Titre : Le miracle capétien / sous la dir. de Stéphane Rials Éditeur : Perrin Date d’édition : 1987 https://gallica.bnf.fr/ark:/12148/bpt6k48089113


  1. AUX ORIGINES DE LA FORTUNE CAPÉTIENNE : L’HÉRITAGE MÉROVINGIEN ET CAROLINGIEN
    1. L ’attachement au principe dynastique
    2. L’exaltation du titre royal
    3. Le ministère royal et les engagements du sacre
AUX ORIGINES DE LA FORTUNE CAPÉTIENNE : Le ministère royal et les engagements du sacre (pages 35 – 39)
Jacqueline THIBAUT-PAYEN

« Cette limitation volontaire que les rois acceptent scelle définitivement l’orientation de la monarchie : défense des églises, fidélité à l’égard des grands et du peuple, respect de la justice et maintien de la paix »

Lors du changement dynastique de 751, l’introduction du sacre auréole définitivement le titre royal. La catholicité des rois mérovingiens, si importante pour le prestige de la royauté, n’était pas seulement une adhésion personnelle au symbole de Nicée.
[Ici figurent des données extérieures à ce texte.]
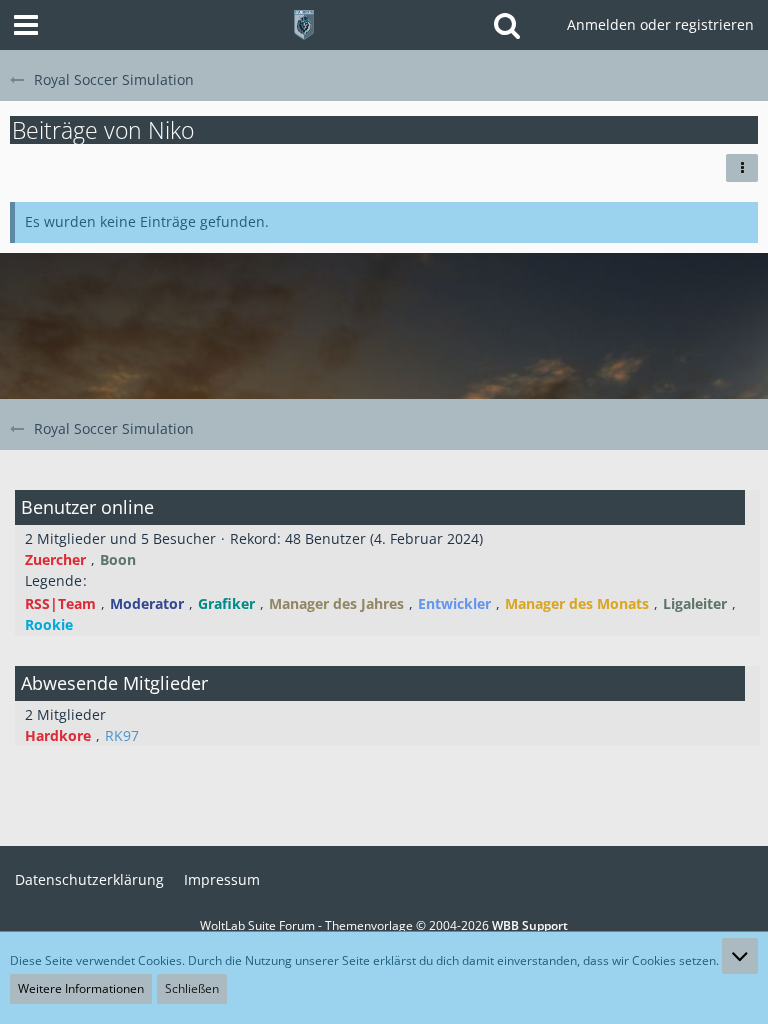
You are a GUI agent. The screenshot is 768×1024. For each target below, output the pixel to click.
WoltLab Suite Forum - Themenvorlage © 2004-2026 (384, 925)
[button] (26, 25)
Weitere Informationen (81, 988)
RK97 (122, 735)
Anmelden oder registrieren (660, 24)
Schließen (192, 988)
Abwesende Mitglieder (114, 683)
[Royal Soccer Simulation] (304, 25)
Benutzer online (87, 507)
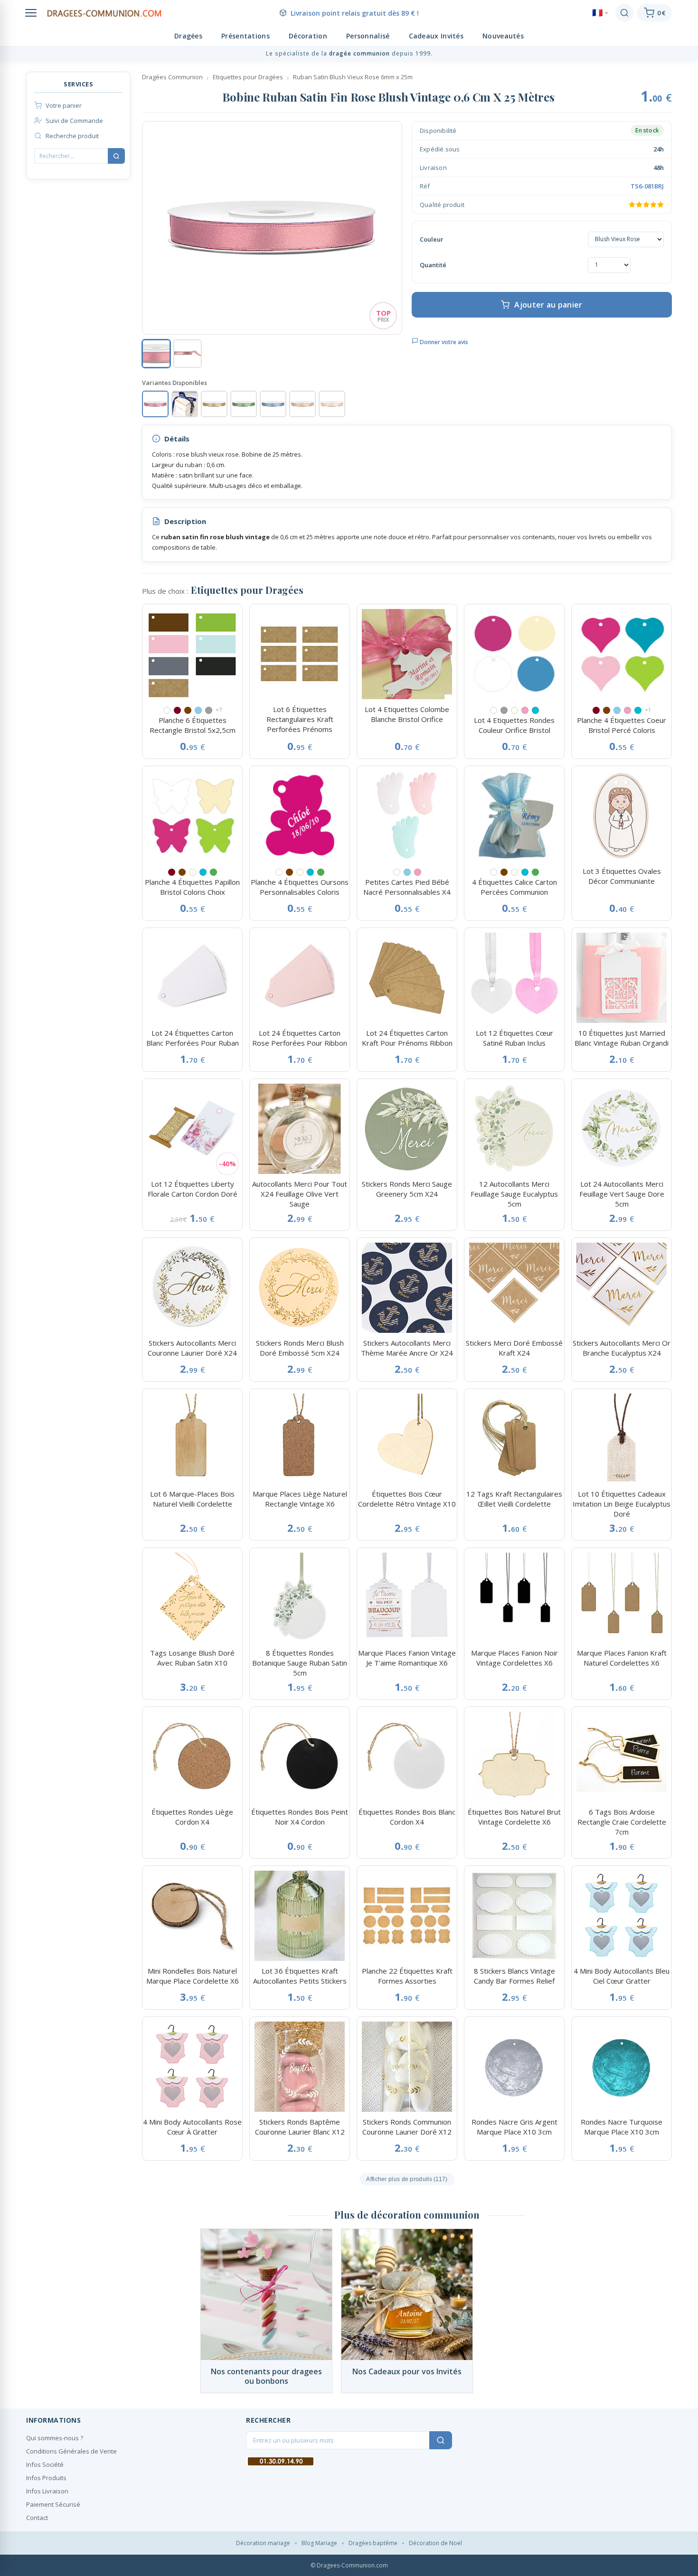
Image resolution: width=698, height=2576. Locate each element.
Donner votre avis (443, 342)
Cela imprégnait la fonction qui se conformait de plus en plus à l’idée que les doctrinaires ecclésiastiques s’en faisaient. De grands évêques n’hésitaient pas à s’instituer pédagogues pour enseigner aux rois la piété et l’humilité qui doivent éclairer leur responsabilité de princes chrétiens. Cette tradition inaugurée par saint Remi fut illustrée notamment par Aurélien d’Arles à l’égard de Théodebert Ier.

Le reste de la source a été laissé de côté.